**Texto extraído:**
========================================================================
Nessa visita, embora curta, conversamos a respeito de um milhão de coisas, mas a parte mais emocionante para mim foi que tivemos a oportunidade de trocar reminiscências muito antigas, eu me lembrando dos avós do Amâncio, particularmente do tio Chico, pessoa que conheci pouco, -mas o pouco que conheci me encantou muito, - e o Amâncio me contando um bocado de coisas lá de Araraquara. Mencionei que uma vêz, minha filha mais velha ainda bebê, paramos lá na casa deles numa das nossas idas para Rio Preto, quando tivemos uma recepção agradabilíssima por parte daquele simpático casal de tios de minha mulher. O tio Chico era músico, e eu sempre tive muita admiração por pessoas capazes de tocar algum instrumento, cantar, alegrar a vida da gente. Êle tinha um conjunto de jazz, e o Amâncio me brindou com deliciosas histórias em torno daquele lado da personalidade do tio Chico. Como músico, deve ter sido muito duro para êle ter perdido grande parte da audição em seus últimos anos, embora nunca tivesse perdido a simpatia e a afabilidade, sempre com um sorriso nos lábios.
O Amâncio perguntou então se em nossa visita havíamos comido "gravatinhas". Não entendi a quê êle se referia, e me explicou que eram uns pãezinhos em forma de gravatinha que o avô costumava comprar na Padaria do Perez, lá perto da casa deles. Acho que me lembro de ter comido um pão gostoso lá, mas como faziam muitos anos, não me lembrei do formato.
O Amâncio explicou então que as tais "gravatinhas" sempre foram um sucesso, seja porque eram muito gostosas, seja por causa do formato caprichoso. Sempre que vinha alguma visita, a tia mandava o tio Chico logo buscar as "gravatinhas".
========================================================================
**Material fornecido:**

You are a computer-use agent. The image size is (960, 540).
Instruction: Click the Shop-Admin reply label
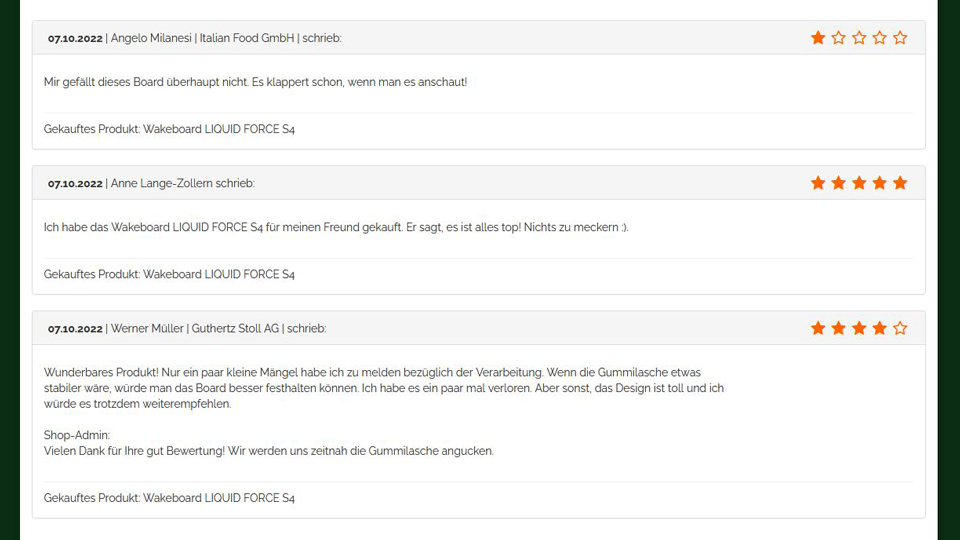[x=76, y=435]
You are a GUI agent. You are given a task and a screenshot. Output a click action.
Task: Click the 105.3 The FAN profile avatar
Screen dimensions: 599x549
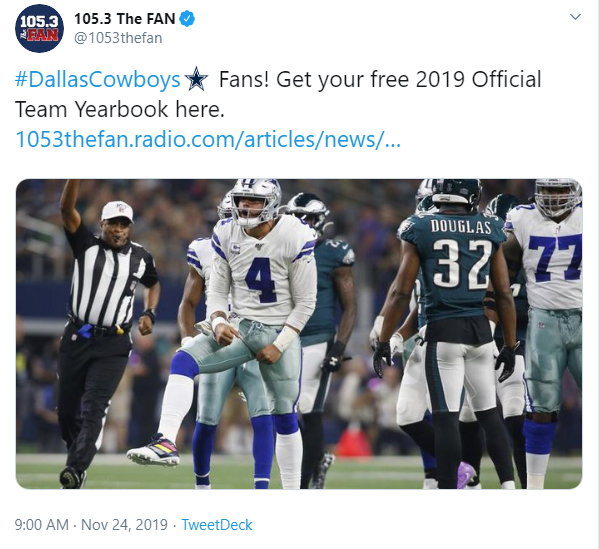39,28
========================================================================
**Exercícios propostos:**
1. Reescreva de forma mais breve o parágrafo do texto extraído que começa com "O Amâncio perguntou então", mantendo os fatos principais.
2. Responda, por favor, a estas perguntas com base no texto extraído:
(a) Que tipo de conjunto musical o tio Chico tinha?
(b) Em que padaria o avô comprava as "gravatinhas"?
(c) O que a tia fazia sempre que chegava alguma visita?

**Respostas finais:**
1. O Amâncio perguntou se, na visita, o narrador tinha comido "gravatinhas", pãezinhos em forma de gravatinha que o avô comprava na Padaria do Perez, perto da casa deles. O narrador não entendeu de início. Acha que comeu lá um pão gostoso, mas, passados tantos anos, não se lembrou do formato.

2.
(a) Um conjunto de jazz.
(b) Na Padaria do Perez.
(c) Mandava o tio Chico buscar as "gravatinhas".